# Driving in Florida



## ipod (Jul 5, 2012)

I intend on visiting Florida with a large group, about 15 of us. For this we will need a 15 seat minibus (minivan).
My problem is this, I passed my driving test in the UK in 1998, this means my license has a few restrictions on it, one of them, that I can only drive a vehicle with a maximum of 8 seats. Would this restriction still be in place when I hire a vehicle in Florida, or does Florida Law take president over my UK restriction.
I have contacted DVLA, they didn't know and told me to contact Florida DHSMV. This I did. They sent a mail stating,
"To operate a vehicle that holds 15 or more passengers requires a cdl class C license. If you are coming from another State/Country you are eligible to operate on that license for up to 6 months and then you will be required to obtain a Floirda license. While operating on your out of state/country license it must be equivlent to Florida's class C license and the information is as follows: Class C Requirements - To operate vehicles transporting placard amounts of hazardous materials, or vehicles designed to transport more than 15 persons including the driver with a Gross Vehicle Weight Rating of less than 26,001 lbs, then Class C license is needed. With the exception of a school passenger van / bus, no Pre - Trip is required. Exams Required: General Knowledge test Air Brakes if applicable CDL Road Skills Test Applicable exams for desired endorsements "
This has left me none the wiser.
Could anyone please tell me if I would be able to drive the required vehicle on my current license, or would I need to take a minibus test in the UK before visiting. This test is quite in depth, and expensive, and may cause us to change our plans.
Please help.
Iam.


----------



## twostep (Apr 3, 2008)

DMV explains it rather plainly - you need a valid license allowing you to operate a vehicle being able to seat more then 15, then you can take the FL test. 
For my information - which minivan seats 15? Thank you.


----------



## Davis1 (Feb 20, 2009)

most rental companies have no problem with you renting these 
a friend of mine did the same thing last year ..but wished he had got two smaller van to avoid the argements of different destination 
Orlando 15 Passenger Van Rentals


----------



## ipod (Jul 5, 2012)

Records for pointing to text and elements
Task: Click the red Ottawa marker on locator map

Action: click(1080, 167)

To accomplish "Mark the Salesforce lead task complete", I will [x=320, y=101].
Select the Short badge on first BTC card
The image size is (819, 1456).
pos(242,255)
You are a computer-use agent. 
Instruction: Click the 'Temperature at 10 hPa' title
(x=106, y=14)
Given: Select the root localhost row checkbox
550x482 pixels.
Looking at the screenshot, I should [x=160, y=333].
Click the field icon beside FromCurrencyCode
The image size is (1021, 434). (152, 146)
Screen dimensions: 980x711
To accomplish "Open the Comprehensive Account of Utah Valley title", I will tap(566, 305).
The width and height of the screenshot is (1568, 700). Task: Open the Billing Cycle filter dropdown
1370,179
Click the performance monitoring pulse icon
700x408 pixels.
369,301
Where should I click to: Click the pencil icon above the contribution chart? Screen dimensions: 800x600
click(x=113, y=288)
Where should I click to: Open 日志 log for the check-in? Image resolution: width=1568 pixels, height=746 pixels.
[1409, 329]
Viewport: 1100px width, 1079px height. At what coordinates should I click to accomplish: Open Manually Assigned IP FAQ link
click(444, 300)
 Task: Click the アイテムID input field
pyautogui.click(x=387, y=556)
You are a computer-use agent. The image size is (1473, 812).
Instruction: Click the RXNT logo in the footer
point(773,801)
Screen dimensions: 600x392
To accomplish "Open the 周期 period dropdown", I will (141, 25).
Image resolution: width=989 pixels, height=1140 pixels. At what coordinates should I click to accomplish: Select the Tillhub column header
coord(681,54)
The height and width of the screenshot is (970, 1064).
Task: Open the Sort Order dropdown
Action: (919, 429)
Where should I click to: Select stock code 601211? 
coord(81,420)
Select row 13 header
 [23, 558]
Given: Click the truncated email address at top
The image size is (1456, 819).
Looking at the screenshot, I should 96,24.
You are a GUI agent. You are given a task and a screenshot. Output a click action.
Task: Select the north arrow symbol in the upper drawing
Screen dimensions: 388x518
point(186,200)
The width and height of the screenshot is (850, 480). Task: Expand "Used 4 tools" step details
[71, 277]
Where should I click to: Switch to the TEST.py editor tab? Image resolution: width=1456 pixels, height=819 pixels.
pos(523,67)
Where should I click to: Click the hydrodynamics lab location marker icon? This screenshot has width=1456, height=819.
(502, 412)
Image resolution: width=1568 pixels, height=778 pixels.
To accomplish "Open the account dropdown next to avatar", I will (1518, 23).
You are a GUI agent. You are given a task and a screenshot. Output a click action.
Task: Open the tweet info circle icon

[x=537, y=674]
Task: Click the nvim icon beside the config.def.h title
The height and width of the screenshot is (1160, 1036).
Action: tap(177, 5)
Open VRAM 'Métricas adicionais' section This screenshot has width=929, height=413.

*SHORT PROBLEM 1:*
In the Florida driving thread, what is the maximum number of seats that the UK license restriction allows the original poster to drive?
*SHORT PROBLEM 2:*
Pick up the Florida driving thread where it stops and write the next part.
These records have no connection to the Florida driving thread.

*EXERCISE ANSWER 1:*
A vehicle with a maximum of 8 seats.

*EXERCISE ANSWER 2:*
Thank you for your replies. 
I'm affraid I dont know the exact type of vehicle. My freids wife is dealing with the bookings, but there does appear to be a couple, I just need be able to drive it legally. I dont want to arrive at the car hire just to be told my license didn't cover it.
I did get the part about *more* than 15 passengers I would need a different class license, its the fact that in the UK my license only covers me to 8 Passengers, and whether the Florida authorities allow me to drive the extra 7.
The suggestion of 2 smaller minivans may be a good idea, would help with group being able to do seperate things, and make parking a bit easier.
Thank you for taking the time to reply.
Iam.


----------



## Davis1 (Feb 20, 2009)

ipod said:


> Thank you for your replies.
> I'm affraid I dont know the exact type of vehicle. My freids wife is dealing with the bookings, but there does appear to be a couple, I just need be able to drive it legally. I dont want to arrive at the car hire just to be told my license didn't cover it.
> I did get the part about *more* than 15 passengers I would need a different class license, its the fact that in the UK my license only covers me to 8 Passengers, and whether the Florida authorities allow me to drive the extra 7.
> The suggestion of 2 smaller minivans may be a good idea, would help with group being able to do seperate things, and make parking a bit easier.
> ...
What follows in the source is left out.